- _Problem_
Using the records below, transcribe word for word the stretch from the line that contains "Click the Aave ghost icon" through the line that contains "How do I perform: Open", both end lines included, and nothing else.

- _Input_
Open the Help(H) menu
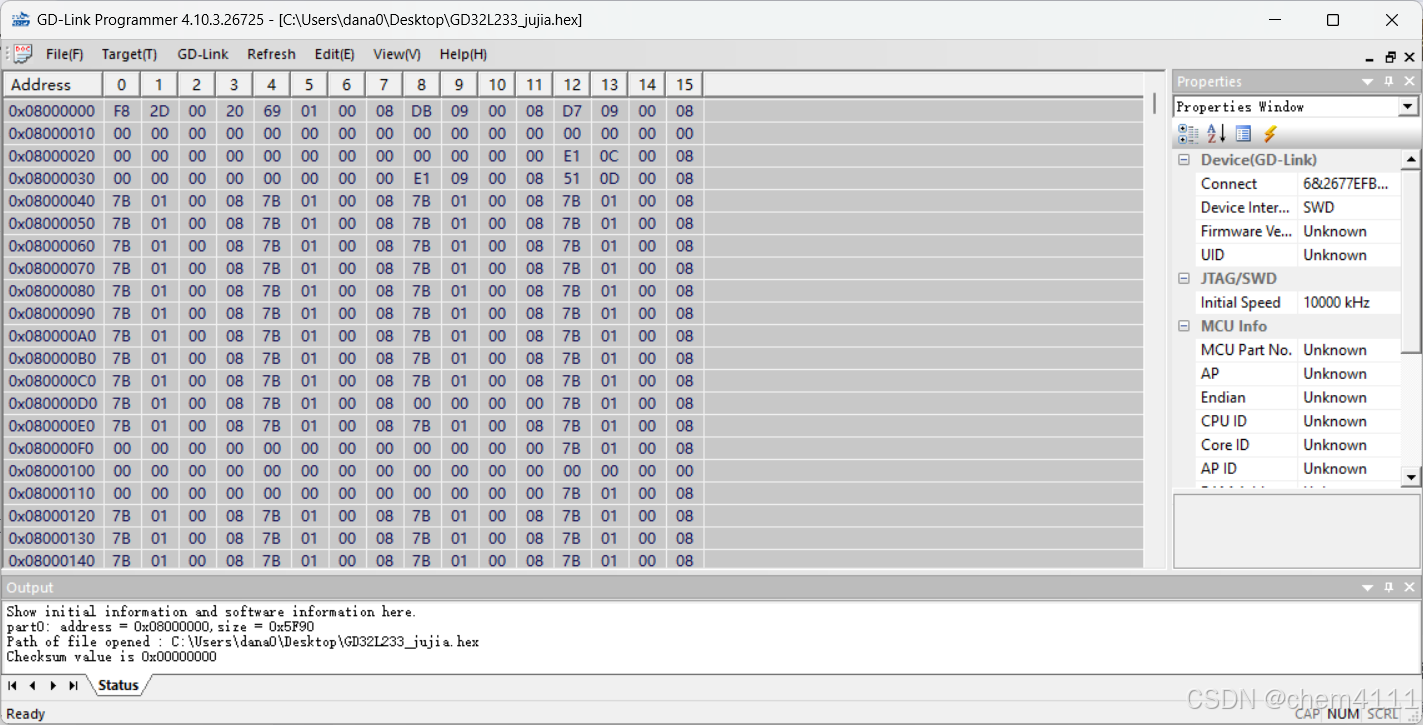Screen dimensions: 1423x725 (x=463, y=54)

---

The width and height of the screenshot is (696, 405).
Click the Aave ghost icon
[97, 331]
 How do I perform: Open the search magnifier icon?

--

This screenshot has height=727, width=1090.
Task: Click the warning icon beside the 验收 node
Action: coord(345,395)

- _Expected output_
Click the Aave ghost icon
[97, 331]
 How do I perform: Open the search magnifier icon?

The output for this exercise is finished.